_TASK GOAL_.
Each record needs to be echoed exactly; can you do that?

[Data entries]
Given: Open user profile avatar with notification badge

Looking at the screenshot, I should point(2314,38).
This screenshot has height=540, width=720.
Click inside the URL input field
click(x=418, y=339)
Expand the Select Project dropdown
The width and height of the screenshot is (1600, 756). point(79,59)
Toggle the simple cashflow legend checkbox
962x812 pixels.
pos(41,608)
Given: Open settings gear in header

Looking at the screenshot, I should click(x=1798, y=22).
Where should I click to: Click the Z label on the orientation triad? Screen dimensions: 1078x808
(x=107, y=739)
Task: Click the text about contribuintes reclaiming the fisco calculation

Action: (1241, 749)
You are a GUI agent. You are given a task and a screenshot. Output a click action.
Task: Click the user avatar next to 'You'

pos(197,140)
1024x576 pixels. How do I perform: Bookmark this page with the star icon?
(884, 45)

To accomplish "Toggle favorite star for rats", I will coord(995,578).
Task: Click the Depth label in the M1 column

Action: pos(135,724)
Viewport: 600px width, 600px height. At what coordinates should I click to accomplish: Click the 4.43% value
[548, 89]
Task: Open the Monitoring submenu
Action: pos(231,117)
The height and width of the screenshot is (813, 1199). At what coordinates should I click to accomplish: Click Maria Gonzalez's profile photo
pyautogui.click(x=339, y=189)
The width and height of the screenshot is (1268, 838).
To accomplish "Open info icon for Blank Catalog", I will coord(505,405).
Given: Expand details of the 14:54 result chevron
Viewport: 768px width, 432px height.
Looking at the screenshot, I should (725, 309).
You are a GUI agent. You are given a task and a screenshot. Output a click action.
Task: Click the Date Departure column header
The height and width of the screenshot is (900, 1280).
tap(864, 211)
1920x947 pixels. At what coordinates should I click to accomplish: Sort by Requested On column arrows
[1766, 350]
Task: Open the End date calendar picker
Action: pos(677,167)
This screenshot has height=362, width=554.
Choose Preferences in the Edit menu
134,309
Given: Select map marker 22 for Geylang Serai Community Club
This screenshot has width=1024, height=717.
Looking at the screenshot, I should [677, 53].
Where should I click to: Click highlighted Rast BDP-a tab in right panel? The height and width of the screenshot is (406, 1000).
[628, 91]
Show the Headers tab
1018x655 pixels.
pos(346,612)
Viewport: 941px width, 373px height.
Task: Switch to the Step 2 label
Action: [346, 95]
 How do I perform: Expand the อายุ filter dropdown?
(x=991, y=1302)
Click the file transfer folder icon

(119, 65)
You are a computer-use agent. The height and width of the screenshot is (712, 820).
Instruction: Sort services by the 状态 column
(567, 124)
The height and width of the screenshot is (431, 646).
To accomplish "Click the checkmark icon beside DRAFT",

_THE ANSWER_.
Given: Open user profile avatar with notification badge

Looking at the screenshot, I should point(2314,38).
This screenshot has height=540, width=720.
Click inside the URL input field
click(x=418, y=339)
Expand the Select Project dropdown
The width and height of the screenshot is (1600, 756). point(79,59)
Toggle the simple cashflow legend checkbox
962x812 pixels.
pos(41,608)
Given: Open settings gear in header

Looking at the screenshot, I should click(x=1798, y=22).
Where should I click to: Click the Z label on the orientation triad? Screen dimensions: 1078x808
(x=107, y=739)
Task: Click the text about contribuintes reclaiming the fisco calculation

Action: (1241, 749)
You are a GUI agent. You are given a task and a screenshot. Output a click action.
Task: Click the user avatar next to 'You'

pos(197,140)
1024x576 pixels. How do I perform: Bookmark this page with the star icon?
(884, 45)

To accomplish "Toggle favorite star for rats", I will coord(995,578).
Task: Click the Depth label in the M1 column

Action: pos(135,724)
Viewport: 600px width, 600px height. At what coordinates should I click to accomplish: Click the 4.43% value
[548, 89]
Task: Open the Monitoring submenu
Action: pos(231,117)
The height and width of the screenshot is (813, 1199). At what coordinates should I click to accomplish: Click Maria Gonzalez's profile photo
pyautogui.click(x=339, y=189)
The width and height of the screenshot is (1268, 838).
To accomplish "Open info icon for Blank Catalog", I will coord(505,405).
Given: Expand details of the 14:54 result chevron
Viewport: 768px width, 432px height.
Looking at the screenshot, I should (725, 309).
You are a GUI agent. You are given a task and a screenshot. Output a click action.
Task: Click the Date Departure column header
The height and width of the screenshot is (900, 1280).
tap(864, 211)
1920x947 pixels. At what coordinates should I click to accomplish: Sort by Requested On column arrows
[1766, 350]
Task: Open the End date calendar picker
Action: pos(677,167)
This screenshot has height=362, width=554.
Choose Preferences in the Edit menu
134,309
Given: Select map marker 22 for Geylang Serai Community Club
This screenshot has width=1024, height=717.
Looking at the screenshot, I should [677, 53].
Where should I click to: Click highlighted Rast BDP-a tab in right panel? The height and width of the screenshot is (406, 1000).
[628, 91]
Show the Headers tab
1018x655 pixels.
pos(346,612)
Viewport: 941px width, 373px height.
Task: Switch to the Step 2 label
Action: [346, 95]
 How do I perform: Expand the อายุ filter dropdown?
(x=991, y=1302)
Click the file transfer folder icon

(119, 65)
You are a computer-use agent. The height and width of the screenshot is (712, 820).
Instruction: Sort services by the 状态 column
(567, 124)
The height and width of the screenshot is (431, 646).
To accomplish "Click the checkmark icon beside DRAFT",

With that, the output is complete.